__Entries__.
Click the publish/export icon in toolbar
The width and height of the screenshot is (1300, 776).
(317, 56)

--

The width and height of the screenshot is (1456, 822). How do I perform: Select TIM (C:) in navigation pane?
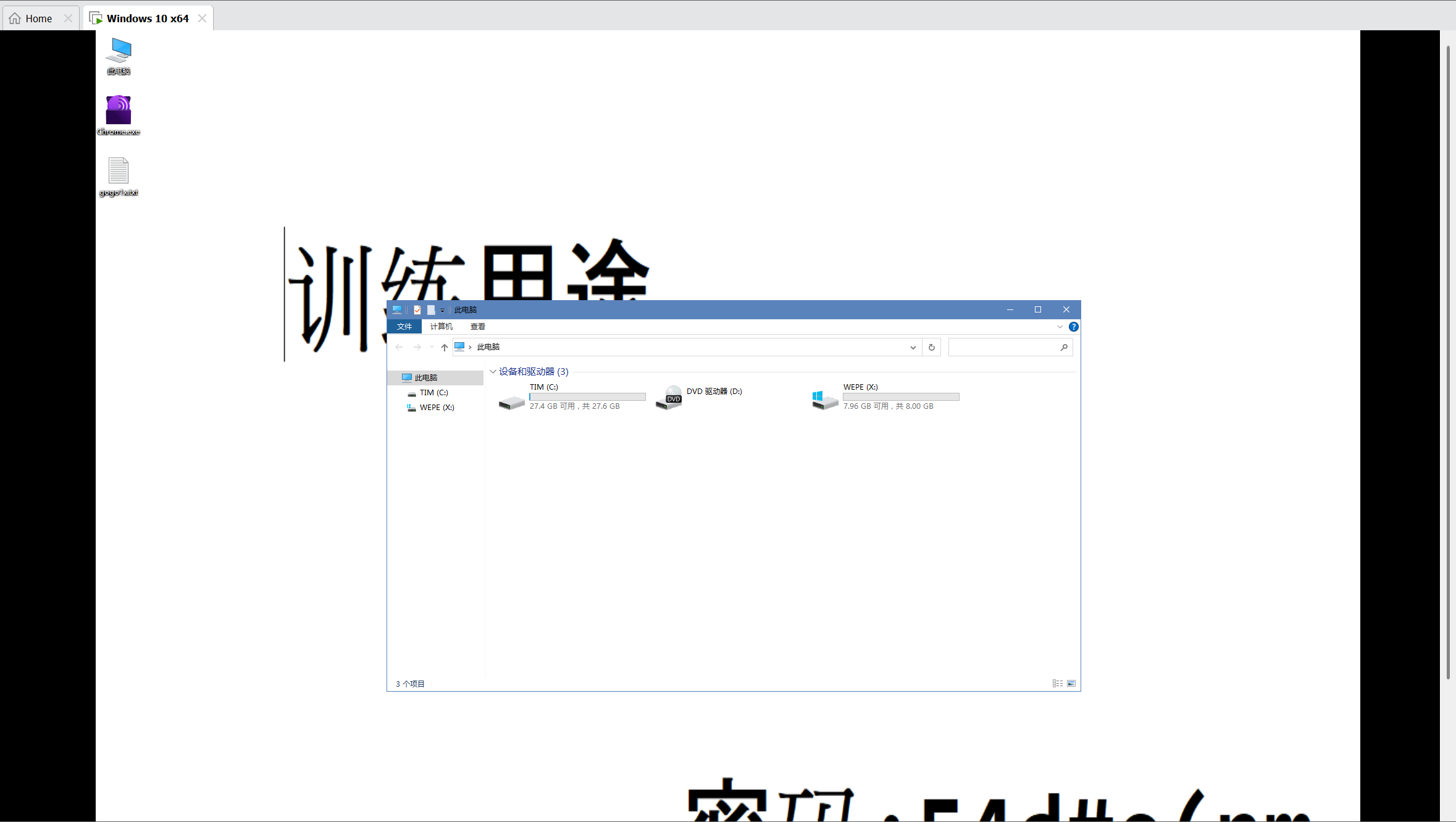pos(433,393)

__What you are asked to do__. Can you retype the data starting at the line that contains "The width and height of the screenshot is (1456, 822)." and ending at the line that contains "pos(433,393)", with both of those lines included? Leave the pictures out.

__The response__.
The width and height of the screenshot is (1456, 822). How do I perform: Select TIM (C:) in navigation pane?
pos(433,393)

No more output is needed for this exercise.